> [Aim of the exercise]:
Reproduce every line of text in the material below verbatim, leaving out the pictures.

> [Supplied information]:
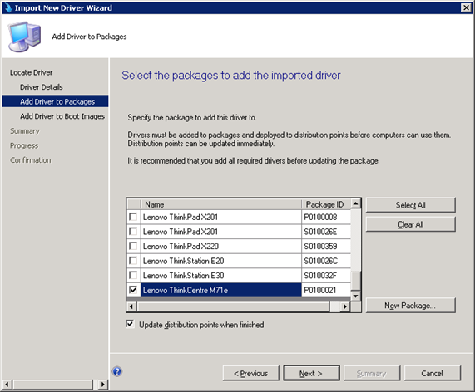The image size is (475, 392).
Task: Click the New Package button
Action: 410,306
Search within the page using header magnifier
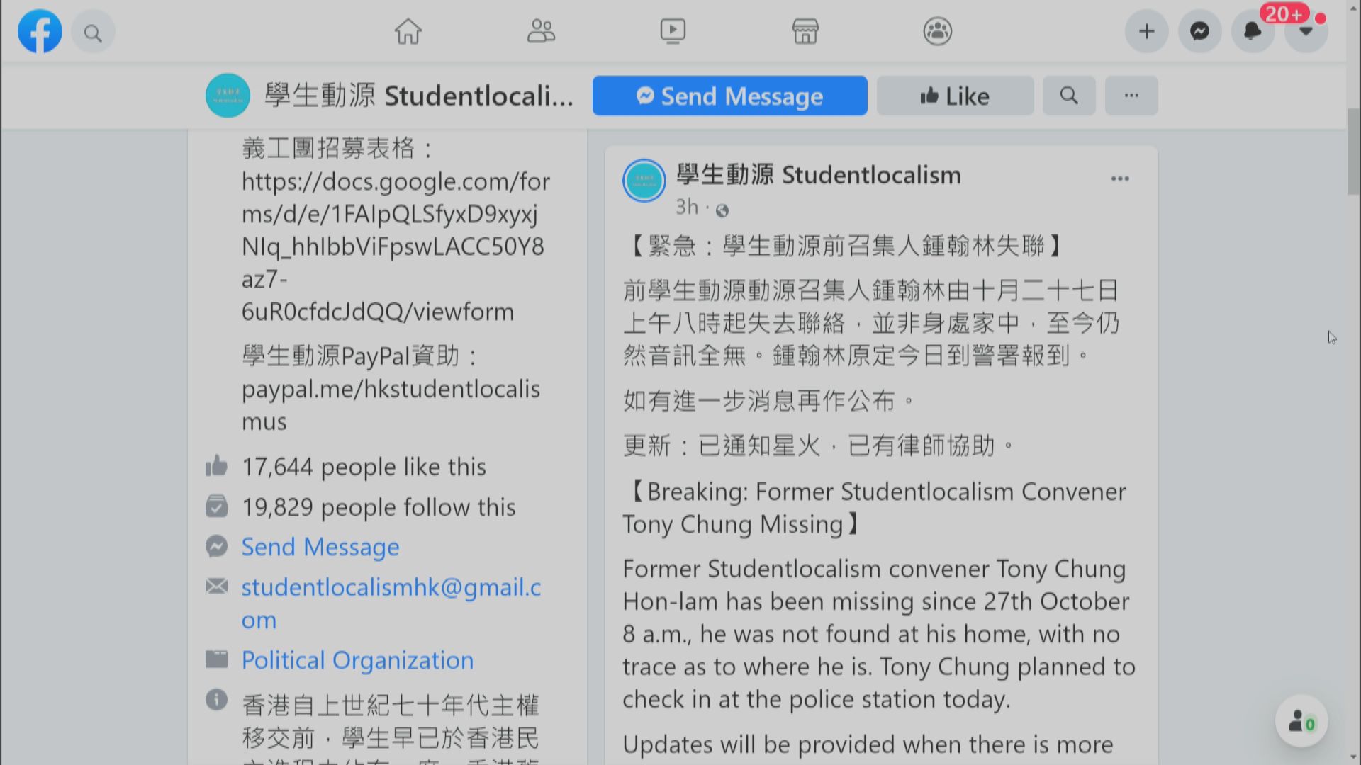This screenshot has width=1361, height=765. pyautogui.click(x=1069, y=96)
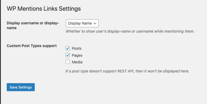Image resolution: width=207 pixels, height=104 pixels.
Task: Click the display-name help description text
Action: [x=130, y=31]
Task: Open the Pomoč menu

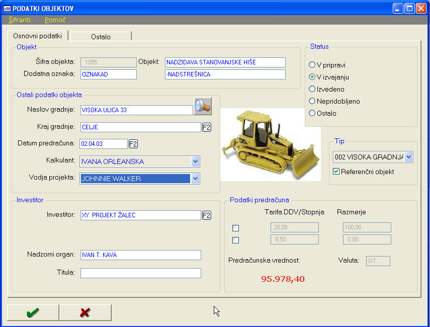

> [The solution]:
The image size is (475, 392).
Task: Click the New Package button
Action: 410,306
Search within the page using header magnifier
This screenshot has width=1361, height=765. pyautogui.click(x=1069, y=96)
Image resolution: width=207 pixels, height=104 pixels.
Task: Click the display-name help description text
Action: [x=130, y=31]
Task: Open the Pomoč menu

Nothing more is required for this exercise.